Former Vice President Joseph R. Biden Jr., providing his clearest answer in weeks about his position on expanding the size of the Supreme Court, said on the news program “60 Minutes” on Sunday that he would establish a bipartisan commission of scholars to study a possible overhaul of the court system.
“I will ask them to, over 180 days, come back to me with recommendations as to how to reform the court system because it’s getting out of whack,” Mr. Biden told Norah O’Donnell of CBS News.
The Senate’s vote on Judge Barrett’s nomination is expected to play out almost entirely along party lines, with some notable exceptions.
Senator Susan Collins, who is facing a tough re-election challenge in Maine, is expected to break ranks with Republicans on Judge Barrett’s confirmation. On Sunday, she and Senator Lisa Murkowski of Alaska sided with Democrats in the failed filibuster effort. Republicans were expected to win back Ms. Murkowski’s vote on Monday.

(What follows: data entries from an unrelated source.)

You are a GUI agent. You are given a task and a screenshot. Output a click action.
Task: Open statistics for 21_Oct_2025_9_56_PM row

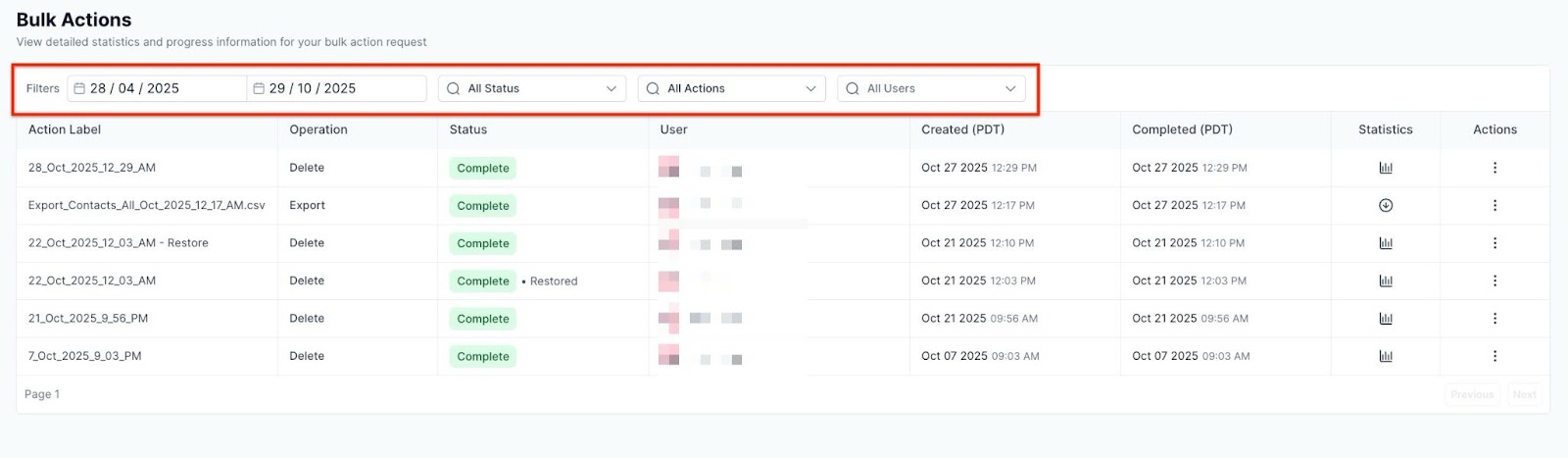tap(1385, 319)
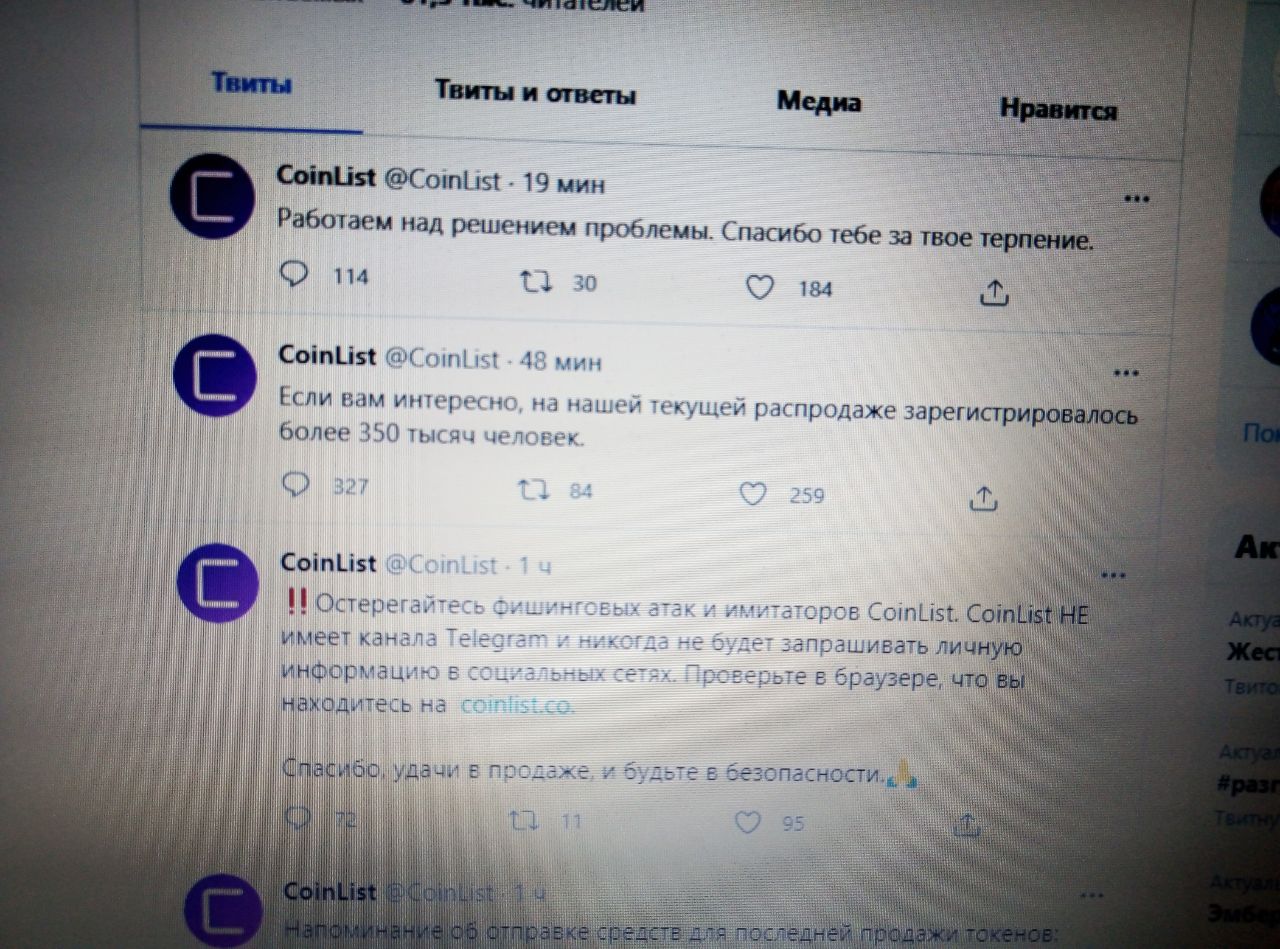Viewport: 1280px width, 949px height.
Task: Open replies on the 350 тысяч tweet
Action: 296,485
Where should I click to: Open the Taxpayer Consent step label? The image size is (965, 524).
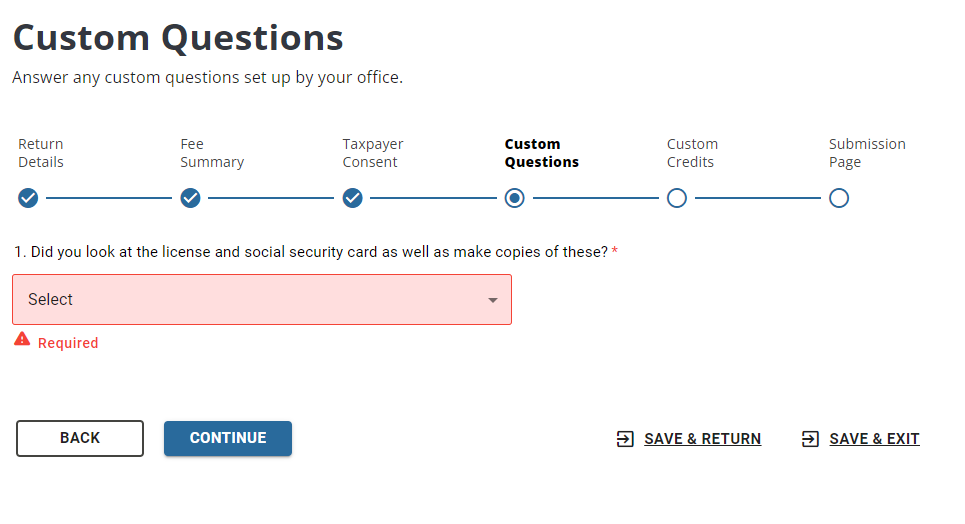coord(373,153)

Nine days before Election Day, President Trump and Joseph R. Biden Jr. offered sharply divergent visions for the country — including the coronavirus pandemic, the economy and foreign policy — in wide-ranging interviews on “60 Minutes.”

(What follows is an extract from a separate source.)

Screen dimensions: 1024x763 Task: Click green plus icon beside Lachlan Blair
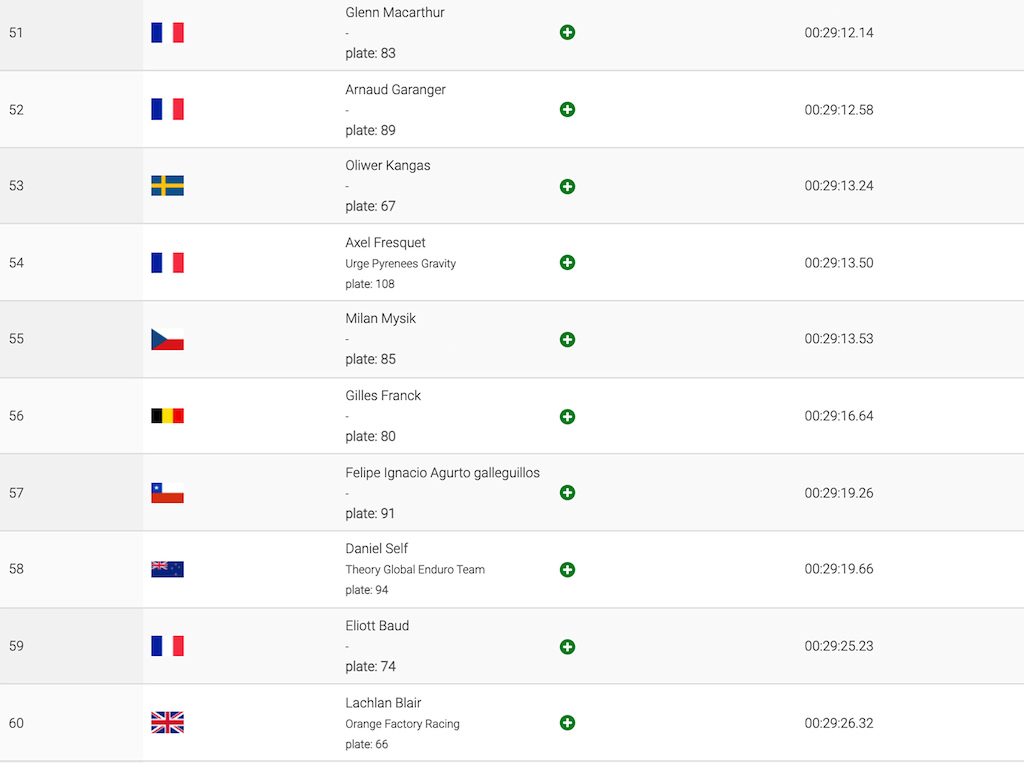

In both substance and demeanor, the two presidential candidates cut strikingly different figures on Sunday during one of their last big opportunities to reach a national television audience during the campaign.
Mr. Trump was combative and testy during his prerecorded interview with the “60 Minutes” correspondent Lesley Stahl, insisting, as he has done repeatedly in recent days despite surging coronavirus cases, that the country was “rounding the corner” on the pandemic.
“We’ve done a very, very good job,” he said at one point, falsely arguing that the increase in cases was because “we’re doing so much testing.”
Speaking at a time when family, business and government finances have been battered by the pandemic, the president also painted a rosy picture of the nation’s economy, which he said was “already roaring back.” Pressed to specify his biggest domestic priority, Mr. Trump responded that it was to “get back to normal” and “have the economy rage and be great with jobs and everybody be happy.”
But perhaps the biggest headline to emerge from his interview was his behavior. As he became increasingly irritated with the questioning, he cut off his interview with Ms. Stahl, which was taped at the White House on Tuesday, then taunted her on Twitter and posted a 38-minute clip of the interview on Facebook.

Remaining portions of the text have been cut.